Macdonald crept up slowly. If the man woke and discovered him he would be again challenged. Should he take the man’s big revolver and shoot him as he lay?

No. That was a coward’s action, an unjustifiable murder, he decided.

He would take the horse, and risk it by making a dash for life.

Therefore, on tiptoe he crept up, passing the prostrate man, till he approached the horse, and in a second, old though he was, he was nevertheless in the saddle. But none too soon. The jingle of the bit awakened the Uhlan suddenly, and he sprang up in time to see the stranger mount.

In an instant he took in the situation, and before the colonel could settle himself in the saddle he raised his revolver and fired.

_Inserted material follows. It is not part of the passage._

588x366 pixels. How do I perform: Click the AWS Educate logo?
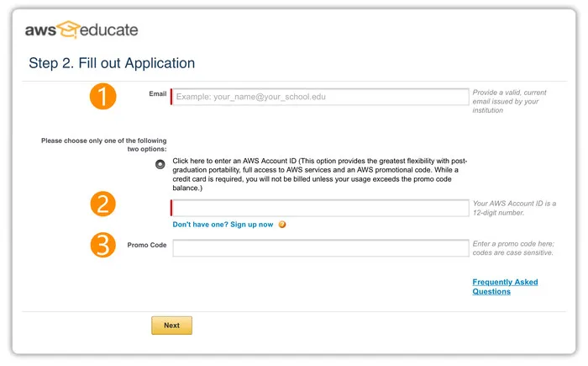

The ball struck the colonel in the left shoulder, shattering it, but the gallant man who was risking his life for his country only winced, cursed his luck beneath his breath, set his teeth, and with the blood pouring from the wound, made a dash for life, and succeeded in getting clean away ere the alarm could be raised.

Twelve hours later the valuable information the colonel had so valiantly gained at such risk was in the hands of the Intelligence Department at Whitehall, and had been transmitted back to Norwich and Colchester.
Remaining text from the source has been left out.